___ DATA UNDER STUDY
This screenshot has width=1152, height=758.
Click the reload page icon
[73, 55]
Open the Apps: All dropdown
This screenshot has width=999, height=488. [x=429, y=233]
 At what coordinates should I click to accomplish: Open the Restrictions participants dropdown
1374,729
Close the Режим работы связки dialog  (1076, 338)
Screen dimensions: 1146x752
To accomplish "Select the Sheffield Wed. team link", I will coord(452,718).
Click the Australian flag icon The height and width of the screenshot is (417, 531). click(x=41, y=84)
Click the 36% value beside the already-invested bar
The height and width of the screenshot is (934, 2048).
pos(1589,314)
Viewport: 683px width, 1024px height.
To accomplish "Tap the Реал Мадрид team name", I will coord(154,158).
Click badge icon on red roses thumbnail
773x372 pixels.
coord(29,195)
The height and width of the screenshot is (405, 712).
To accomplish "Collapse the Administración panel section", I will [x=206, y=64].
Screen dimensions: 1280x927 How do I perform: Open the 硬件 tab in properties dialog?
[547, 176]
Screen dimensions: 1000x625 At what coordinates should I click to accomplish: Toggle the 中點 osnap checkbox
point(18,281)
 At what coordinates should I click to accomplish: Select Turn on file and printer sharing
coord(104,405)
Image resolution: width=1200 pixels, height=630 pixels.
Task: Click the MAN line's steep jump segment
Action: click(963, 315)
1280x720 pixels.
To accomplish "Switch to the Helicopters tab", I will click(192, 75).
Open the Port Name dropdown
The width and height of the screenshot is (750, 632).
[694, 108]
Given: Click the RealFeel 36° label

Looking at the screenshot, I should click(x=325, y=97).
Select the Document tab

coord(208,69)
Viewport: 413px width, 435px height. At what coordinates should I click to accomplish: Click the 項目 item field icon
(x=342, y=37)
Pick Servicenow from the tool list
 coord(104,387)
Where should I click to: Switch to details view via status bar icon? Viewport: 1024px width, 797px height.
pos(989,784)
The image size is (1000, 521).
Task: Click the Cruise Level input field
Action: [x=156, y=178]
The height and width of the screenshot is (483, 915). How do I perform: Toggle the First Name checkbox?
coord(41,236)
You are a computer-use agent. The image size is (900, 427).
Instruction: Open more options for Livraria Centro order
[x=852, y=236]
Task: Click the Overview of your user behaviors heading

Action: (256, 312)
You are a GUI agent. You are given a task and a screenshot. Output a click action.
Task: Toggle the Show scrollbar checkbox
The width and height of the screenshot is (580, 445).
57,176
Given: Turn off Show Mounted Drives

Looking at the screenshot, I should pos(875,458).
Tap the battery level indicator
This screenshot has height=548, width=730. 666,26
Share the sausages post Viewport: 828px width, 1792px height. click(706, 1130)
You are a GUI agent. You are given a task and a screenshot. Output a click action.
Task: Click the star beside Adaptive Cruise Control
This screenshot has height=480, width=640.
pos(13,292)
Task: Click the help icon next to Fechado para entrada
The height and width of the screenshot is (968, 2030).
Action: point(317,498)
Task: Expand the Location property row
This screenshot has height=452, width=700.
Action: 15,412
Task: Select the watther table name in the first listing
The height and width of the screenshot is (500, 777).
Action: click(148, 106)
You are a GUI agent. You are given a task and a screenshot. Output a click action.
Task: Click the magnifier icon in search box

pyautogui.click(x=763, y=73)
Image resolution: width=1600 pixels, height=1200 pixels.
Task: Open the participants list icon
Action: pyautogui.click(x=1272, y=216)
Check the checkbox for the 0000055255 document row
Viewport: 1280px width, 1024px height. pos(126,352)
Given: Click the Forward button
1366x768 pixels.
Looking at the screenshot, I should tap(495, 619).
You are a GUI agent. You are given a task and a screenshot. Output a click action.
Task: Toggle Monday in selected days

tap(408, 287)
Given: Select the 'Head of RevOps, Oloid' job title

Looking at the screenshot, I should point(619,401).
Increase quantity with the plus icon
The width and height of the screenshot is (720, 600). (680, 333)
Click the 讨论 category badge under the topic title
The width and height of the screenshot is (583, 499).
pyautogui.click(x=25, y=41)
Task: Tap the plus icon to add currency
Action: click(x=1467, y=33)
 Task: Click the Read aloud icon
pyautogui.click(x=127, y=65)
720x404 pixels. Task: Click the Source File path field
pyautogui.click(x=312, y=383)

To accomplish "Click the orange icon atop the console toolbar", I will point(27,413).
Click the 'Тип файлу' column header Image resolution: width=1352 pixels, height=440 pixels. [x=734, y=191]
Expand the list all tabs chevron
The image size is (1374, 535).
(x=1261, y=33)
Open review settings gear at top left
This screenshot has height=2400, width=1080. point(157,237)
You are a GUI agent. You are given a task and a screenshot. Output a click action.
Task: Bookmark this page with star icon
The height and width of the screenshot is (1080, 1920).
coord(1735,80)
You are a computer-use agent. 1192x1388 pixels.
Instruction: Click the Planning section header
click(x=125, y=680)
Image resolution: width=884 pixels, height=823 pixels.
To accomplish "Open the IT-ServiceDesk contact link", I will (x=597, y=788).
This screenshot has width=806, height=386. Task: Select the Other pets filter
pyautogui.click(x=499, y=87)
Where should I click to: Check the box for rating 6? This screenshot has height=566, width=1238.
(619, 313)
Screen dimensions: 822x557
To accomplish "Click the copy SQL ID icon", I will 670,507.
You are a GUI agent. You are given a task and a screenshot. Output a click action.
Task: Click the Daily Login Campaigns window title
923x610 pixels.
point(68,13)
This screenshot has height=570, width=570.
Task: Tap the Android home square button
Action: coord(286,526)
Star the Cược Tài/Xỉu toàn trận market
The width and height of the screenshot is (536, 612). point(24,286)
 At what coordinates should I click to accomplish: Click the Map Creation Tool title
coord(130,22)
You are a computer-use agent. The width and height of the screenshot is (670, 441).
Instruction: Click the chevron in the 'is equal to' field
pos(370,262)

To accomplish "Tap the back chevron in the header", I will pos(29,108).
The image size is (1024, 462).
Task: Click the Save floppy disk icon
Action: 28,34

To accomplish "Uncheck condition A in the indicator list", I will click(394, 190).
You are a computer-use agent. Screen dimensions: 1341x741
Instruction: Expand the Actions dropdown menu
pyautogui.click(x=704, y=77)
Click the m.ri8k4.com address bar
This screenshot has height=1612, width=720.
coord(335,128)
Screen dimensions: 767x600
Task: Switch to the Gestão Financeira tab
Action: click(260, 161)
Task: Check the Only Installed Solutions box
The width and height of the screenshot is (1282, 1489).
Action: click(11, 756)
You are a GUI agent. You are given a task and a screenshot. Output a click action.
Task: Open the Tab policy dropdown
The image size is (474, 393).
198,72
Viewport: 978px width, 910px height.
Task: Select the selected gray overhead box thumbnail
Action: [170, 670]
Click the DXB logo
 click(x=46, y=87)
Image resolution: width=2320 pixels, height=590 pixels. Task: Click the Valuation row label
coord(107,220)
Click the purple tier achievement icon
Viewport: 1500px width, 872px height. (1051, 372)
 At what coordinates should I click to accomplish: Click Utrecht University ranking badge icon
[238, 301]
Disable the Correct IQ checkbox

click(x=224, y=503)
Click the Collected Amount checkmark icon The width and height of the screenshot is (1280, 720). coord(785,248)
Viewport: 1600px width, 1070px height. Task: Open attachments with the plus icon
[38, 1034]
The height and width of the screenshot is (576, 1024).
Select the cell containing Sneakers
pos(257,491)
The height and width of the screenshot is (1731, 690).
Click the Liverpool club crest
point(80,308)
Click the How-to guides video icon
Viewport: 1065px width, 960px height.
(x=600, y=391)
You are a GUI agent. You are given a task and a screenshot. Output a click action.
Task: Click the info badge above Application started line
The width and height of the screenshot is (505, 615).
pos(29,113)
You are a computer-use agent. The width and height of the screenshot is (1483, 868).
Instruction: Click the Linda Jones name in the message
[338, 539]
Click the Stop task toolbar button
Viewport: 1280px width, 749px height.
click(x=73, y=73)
______
» EXERCISE:
Every line in the entries above that has the word "computer" should be identified and copied.

» SOLUTION:
You are a computer-use agent. The image size is (900, 427).
You are a computer-use agent. 1192x1388 pixels.
You are a computer-use agent. The width and height of the screenshot is (670, 441).
You are a computer-use agent. Screen dimensions: 1341x741
You are a computer-use agent. The width and height of the screenshot is (1483, 868).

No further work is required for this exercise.